◆ Data section ◆
- - -

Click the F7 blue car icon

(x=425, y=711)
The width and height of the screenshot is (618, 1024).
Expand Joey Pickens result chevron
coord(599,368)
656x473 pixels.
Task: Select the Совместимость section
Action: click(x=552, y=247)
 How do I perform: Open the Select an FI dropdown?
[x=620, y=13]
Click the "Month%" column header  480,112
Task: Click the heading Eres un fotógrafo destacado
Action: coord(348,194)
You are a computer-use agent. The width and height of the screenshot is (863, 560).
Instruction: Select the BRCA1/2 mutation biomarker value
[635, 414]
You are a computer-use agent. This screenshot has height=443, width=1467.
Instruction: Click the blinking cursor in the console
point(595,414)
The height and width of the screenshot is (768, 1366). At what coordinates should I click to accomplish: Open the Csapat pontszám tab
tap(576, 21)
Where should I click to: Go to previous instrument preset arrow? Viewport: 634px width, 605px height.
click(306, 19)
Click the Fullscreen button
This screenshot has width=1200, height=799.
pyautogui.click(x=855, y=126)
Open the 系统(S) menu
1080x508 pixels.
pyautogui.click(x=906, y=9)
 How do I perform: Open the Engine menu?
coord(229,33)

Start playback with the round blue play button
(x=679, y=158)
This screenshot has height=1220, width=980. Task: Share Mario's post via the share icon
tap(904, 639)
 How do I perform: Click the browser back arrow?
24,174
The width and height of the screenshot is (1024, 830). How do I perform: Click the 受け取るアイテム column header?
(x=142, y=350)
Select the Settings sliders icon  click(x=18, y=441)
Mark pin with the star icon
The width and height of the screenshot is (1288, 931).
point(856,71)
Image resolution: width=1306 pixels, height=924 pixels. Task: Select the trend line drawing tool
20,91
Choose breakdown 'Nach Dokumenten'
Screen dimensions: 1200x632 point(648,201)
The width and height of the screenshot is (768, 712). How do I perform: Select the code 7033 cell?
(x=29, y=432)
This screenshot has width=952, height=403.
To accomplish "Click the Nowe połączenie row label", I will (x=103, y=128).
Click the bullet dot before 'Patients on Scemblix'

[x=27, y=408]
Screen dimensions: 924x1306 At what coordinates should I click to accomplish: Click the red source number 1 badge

- - -

◆ What you have to do ◆
Each line from the one containing "Choose breakdown 'Nach Dokumenten'" to the last line above must be returned exactly, and no line outside that range.

◆ Result of this task ◆
Choose breakdown 'Nach Dokumenten'
Screen dimensions: 1200x632 point(648,201)
The width and height of the screenshot is (768, 712). How do I perform: Select the code 7033 cell?
(x=29, y=432)
This screenshot has width=952, height=403.
To accomplish "Click the Nowe połączenie row label", I will (x=103, y=128).
Click the bullet dot before 'Patients on Scemblix'

[x=27, y=408]
Screen dimensions: 924x1306 At what coordinates should I click to accomplish: Click the red source number 1 badge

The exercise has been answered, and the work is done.